======== TEKSTFRAGMENT

Opinie 22 juni 2000

Grootschalige woningsloop mag geen doel op zich zijn

Een slechte keus voor de stad

Verkopen en slopen. Langs die weg wil het kabinet de woningkwaliteit in steden verbeteren. G. Brokx ziet meer in een aanpak van onderop dan in het opleggen van voorschriften van bovenaf.

Woningcorporaties moeten de komende tien jaar een half miljoen woningen verkopen om burgers meer zeggenschap over hun woonomstandigheden te geven, en de steden hebben een flinke kwaliteitsimpuls nodig, door substantiële sloop en nieuwbouw. Dat zijn twee dragende gedachten van de conceptnota Wonen van de hand van staatssecretaris Remkes die tot de verbeelding spreken. Dat blijkt ook uit hooggeleerde en andere respectabele commentaren.

Verkopen en slopen klinkt krachtdadig, maar de vraag is wie je er een dienst mee bewijst. Bovendien kun je het wel roepen als kabinet, maar daarmee is het er nog niet.

================
======== MATERIAAL

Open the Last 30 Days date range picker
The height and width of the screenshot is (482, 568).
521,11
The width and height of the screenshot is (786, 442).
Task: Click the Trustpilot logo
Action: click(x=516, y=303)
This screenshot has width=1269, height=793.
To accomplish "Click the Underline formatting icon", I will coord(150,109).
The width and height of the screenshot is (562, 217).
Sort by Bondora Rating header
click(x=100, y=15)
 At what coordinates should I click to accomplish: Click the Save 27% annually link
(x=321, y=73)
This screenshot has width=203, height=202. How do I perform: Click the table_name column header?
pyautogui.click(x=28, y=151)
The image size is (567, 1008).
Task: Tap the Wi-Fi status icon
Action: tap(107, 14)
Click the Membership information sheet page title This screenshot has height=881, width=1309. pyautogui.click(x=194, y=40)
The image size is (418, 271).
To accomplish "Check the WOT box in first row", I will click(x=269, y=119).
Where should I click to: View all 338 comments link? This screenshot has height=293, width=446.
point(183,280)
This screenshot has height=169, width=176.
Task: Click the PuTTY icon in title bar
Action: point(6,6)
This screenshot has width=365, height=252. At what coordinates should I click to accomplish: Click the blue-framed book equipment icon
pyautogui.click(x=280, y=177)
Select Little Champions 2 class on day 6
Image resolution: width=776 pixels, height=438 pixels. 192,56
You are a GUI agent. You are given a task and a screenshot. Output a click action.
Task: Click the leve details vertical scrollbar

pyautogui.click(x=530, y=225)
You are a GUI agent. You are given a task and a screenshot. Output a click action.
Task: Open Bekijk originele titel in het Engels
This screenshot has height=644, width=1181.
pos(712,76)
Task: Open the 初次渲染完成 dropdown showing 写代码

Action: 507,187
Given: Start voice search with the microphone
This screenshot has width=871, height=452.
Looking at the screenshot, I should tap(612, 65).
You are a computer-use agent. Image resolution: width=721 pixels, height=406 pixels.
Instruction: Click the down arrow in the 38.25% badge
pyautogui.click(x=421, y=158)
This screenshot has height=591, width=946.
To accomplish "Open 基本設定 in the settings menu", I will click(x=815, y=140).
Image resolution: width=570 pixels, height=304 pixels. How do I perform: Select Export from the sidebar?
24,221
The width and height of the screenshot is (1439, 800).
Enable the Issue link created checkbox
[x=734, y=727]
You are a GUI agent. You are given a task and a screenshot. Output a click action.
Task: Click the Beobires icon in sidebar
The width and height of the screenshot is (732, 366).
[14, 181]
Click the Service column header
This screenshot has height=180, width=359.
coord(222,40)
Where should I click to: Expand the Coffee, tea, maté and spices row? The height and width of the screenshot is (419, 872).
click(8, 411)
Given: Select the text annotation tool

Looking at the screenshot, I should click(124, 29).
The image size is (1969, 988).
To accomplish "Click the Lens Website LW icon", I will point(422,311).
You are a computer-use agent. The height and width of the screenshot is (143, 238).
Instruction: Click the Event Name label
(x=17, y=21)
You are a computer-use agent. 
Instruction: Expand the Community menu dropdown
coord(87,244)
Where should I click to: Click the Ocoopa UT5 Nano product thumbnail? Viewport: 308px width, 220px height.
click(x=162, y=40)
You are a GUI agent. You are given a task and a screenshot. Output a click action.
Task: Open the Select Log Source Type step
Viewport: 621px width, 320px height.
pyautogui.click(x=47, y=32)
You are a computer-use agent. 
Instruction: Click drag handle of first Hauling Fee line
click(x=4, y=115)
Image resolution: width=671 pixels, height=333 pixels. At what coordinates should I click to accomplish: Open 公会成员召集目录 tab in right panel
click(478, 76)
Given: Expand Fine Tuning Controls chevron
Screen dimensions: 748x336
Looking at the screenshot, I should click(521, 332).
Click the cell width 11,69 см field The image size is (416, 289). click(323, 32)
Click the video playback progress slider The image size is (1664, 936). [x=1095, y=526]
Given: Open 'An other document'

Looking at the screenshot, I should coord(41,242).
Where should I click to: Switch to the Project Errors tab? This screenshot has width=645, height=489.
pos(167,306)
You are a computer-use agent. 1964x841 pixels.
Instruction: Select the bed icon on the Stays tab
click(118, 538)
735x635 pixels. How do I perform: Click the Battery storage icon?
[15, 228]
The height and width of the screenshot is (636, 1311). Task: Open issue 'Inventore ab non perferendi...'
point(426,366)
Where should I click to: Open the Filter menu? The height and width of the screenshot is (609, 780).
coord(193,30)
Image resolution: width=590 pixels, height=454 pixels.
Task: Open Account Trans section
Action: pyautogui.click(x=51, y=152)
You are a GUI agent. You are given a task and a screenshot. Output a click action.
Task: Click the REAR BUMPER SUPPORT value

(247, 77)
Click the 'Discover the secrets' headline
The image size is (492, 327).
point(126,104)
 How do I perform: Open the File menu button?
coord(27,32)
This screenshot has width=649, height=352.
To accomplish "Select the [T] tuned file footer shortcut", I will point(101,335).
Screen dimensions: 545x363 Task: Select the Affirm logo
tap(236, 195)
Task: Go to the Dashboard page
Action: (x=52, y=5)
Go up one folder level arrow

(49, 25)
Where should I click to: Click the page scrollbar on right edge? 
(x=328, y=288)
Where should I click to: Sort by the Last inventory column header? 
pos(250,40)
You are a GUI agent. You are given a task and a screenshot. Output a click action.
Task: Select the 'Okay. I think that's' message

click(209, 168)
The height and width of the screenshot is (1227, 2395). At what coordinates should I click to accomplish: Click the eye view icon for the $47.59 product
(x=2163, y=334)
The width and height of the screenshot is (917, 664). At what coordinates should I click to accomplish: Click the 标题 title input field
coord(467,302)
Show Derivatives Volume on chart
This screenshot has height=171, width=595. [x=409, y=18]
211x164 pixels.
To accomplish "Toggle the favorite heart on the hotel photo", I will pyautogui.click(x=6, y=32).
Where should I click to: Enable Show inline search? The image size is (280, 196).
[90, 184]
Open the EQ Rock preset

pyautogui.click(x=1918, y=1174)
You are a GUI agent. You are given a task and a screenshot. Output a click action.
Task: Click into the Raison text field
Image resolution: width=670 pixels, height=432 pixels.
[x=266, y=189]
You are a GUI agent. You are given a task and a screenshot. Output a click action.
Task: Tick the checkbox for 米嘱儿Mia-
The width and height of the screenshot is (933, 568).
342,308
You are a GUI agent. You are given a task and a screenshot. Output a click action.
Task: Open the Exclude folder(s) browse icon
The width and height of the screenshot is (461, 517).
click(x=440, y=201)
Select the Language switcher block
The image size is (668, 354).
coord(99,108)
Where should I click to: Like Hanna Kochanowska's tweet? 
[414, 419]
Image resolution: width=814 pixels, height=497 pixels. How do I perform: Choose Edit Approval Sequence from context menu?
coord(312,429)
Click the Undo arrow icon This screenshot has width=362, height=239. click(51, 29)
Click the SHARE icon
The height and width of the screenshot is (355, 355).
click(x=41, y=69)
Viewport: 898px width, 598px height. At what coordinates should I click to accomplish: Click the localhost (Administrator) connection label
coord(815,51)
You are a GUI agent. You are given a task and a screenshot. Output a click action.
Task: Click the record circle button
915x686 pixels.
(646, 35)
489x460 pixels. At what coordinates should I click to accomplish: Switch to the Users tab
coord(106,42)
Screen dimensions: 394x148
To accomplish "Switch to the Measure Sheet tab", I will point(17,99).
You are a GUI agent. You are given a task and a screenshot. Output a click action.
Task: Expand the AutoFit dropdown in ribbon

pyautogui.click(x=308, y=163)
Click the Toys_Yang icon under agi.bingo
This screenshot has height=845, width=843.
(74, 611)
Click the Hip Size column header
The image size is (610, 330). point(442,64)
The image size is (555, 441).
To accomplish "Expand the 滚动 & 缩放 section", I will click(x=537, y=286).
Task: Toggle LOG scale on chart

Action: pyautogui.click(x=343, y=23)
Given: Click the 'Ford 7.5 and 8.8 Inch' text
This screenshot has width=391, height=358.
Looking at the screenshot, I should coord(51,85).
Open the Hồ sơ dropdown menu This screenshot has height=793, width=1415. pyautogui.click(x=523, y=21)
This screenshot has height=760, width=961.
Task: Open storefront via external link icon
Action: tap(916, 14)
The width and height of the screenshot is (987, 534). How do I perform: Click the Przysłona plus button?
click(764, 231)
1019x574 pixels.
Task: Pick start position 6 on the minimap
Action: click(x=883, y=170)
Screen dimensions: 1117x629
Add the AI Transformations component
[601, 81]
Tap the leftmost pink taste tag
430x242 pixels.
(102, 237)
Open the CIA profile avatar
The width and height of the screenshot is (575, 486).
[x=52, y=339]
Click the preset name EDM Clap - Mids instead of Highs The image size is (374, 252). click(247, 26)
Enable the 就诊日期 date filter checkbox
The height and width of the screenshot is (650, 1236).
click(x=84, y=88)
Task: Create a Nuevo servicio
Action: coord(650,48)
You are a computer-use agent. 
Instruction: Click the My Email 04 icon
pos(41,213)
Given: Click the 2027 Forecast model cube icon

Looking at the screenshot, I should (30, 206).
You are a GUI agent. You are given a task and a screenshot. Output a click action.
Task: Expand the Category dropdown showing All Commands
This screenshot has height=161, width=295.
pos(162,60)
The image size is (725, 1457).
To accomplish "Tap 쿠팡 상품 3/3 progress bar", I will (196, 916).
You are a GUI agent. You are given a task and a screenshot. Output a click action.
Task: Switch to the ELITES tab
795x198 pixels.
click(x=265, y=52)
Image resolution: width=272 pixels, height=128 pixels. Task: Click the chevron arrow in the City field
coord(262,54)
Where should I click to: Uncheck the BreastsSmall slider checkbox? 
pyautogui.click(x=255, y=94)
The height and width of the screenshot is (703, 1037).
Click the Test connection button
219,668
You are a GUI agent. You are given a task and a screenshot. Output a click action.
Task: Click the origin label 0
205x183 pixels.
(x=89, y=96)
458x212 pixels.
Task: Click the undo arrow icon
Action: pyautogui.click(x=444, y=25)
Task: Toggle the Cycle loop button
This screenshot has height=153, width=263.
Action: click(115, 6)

================

§ OPDRACHTEN
A - Hoe zou je de alinea uit het opiniestuk die begint met "Woningcorporaties moeten de komende tien jaar" als korte opsomming weergeven, met behoud van de belangrijkste feiten?
B - Kloppen de volgende uitspraken met het opiniestuk? Antwoord per uitspraak met ja of nee en citeer de woorden uit het opiniestuk die de doorslag geven.
(i) De conceptnota Wonen is geschreven door G. Brokx.
(ii) G. Brokx ziet meer in een aanpak van onderop dan in voorschriften van bovenaf.
(iii) Woningcorporaties moeten binnen vijf jaar een half miljoen woningen verkopen.

§ ANTWOORDEN
A -
- Woningcorporaties moeten in tien jaar een half miljoen woningen verkopen, zodat burgers meer zeggenschap over hun woonomstandigheden krijgen.
- De steden hebben een flinke kwaliteitsimpuls nodig, door substantiële sloop en nieuwbouw.
- Dit zijn twee dragende gedachten uit de conceptnota Wonen van staatssecretaris Remkes.
- Ze spreken tot de verbeelding, wat ook blijkt uit hooggeleerde en andere respectabele commentaren.

B -
(i) Nee: "conceptnota Wonen van de hand van staatssecretaris Remkes"
(ii) Ja: "G. Brokx ziet meer in een aanpak van onderop dan in het opleggen van voorschriften van bovenaf."
(iii) Nee: "Woningcorporaties moeten de komende tien jaar een half miljoen woningen verkopen"